In Canada: Available on CBC Gem
In the UK: Not yet acquired
Diversity is an aspiration pretty much every medium in every corner of the world now wants to reflect in its characters, from the might of the Marvel Cinematic Universe in the US to tiny wee BBC Three in the UK. However, while some ‘minorities’, such as women and LGBT+, are present all over the world, others aren’t, so what’s diverse in one country is simply the old paradigm in another.

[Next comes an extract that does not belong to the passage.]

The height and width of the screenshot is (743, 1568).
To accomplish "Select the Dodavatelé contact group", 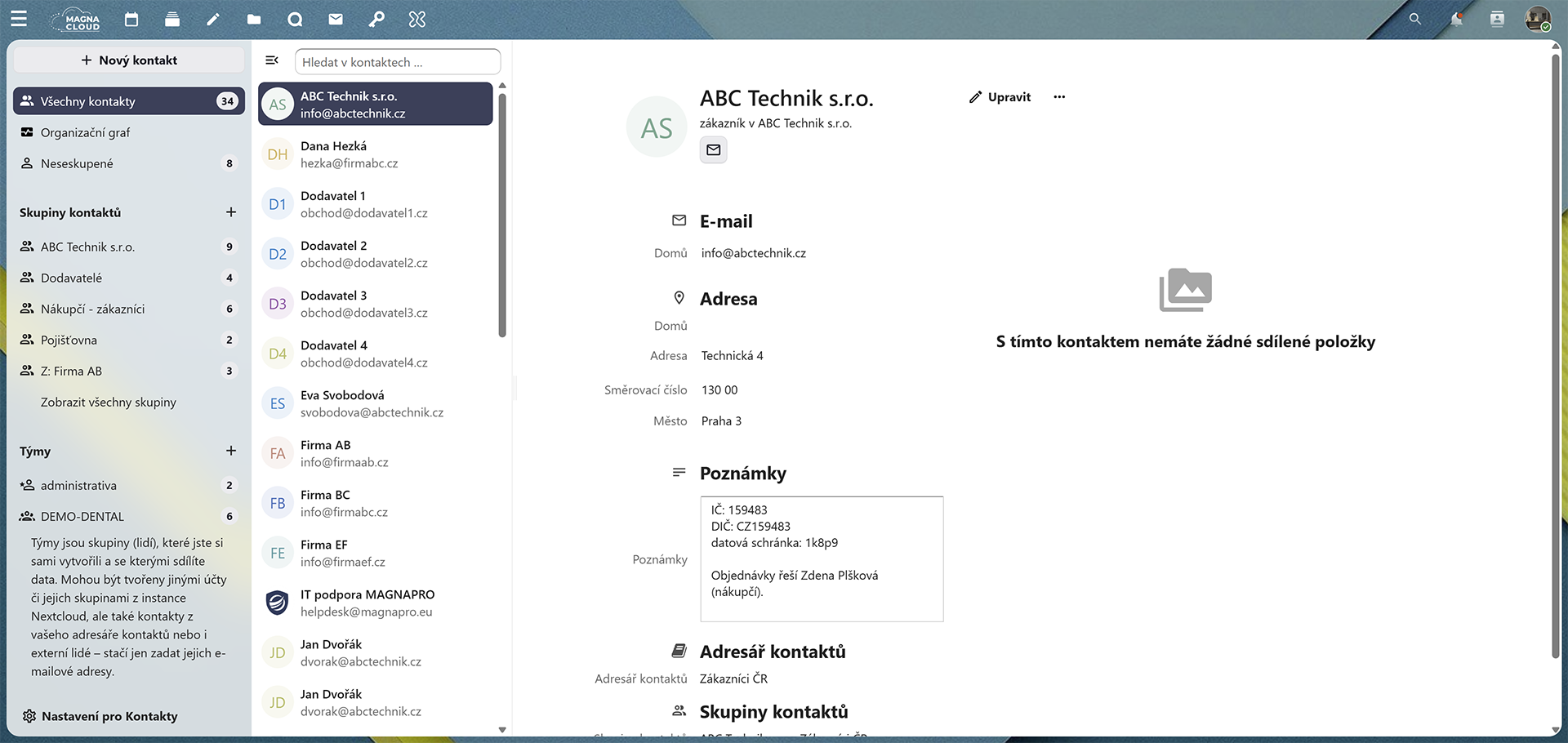I will pyautogui.click(x=72, y=278).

It’s all very well a US show highlighting its Puerto Rican and Native American cast members, but where are the Maori, a New Zealand viewer might ask? How about Asians or Aboriginal and Torres Strait Islanders, asks an Australian viewer? And in the UK, we might wonder about the lack of Welsh, Scottish, Northern Irish, Polish, Pakistani and northern English actors, and that’s before we start thinking about middle class v working class representation.
In Canada, which claims Toronto as the most diverse city in the world, questions about diversity on TV are often similar to those in the US. Here, Canada’s Roger Cross Full Employment Act ensures that black Canadians are always represented – albeit by Roger Cross – in virtually every TV show. Similarly, there’s Blood and Water for Chinese Canadians.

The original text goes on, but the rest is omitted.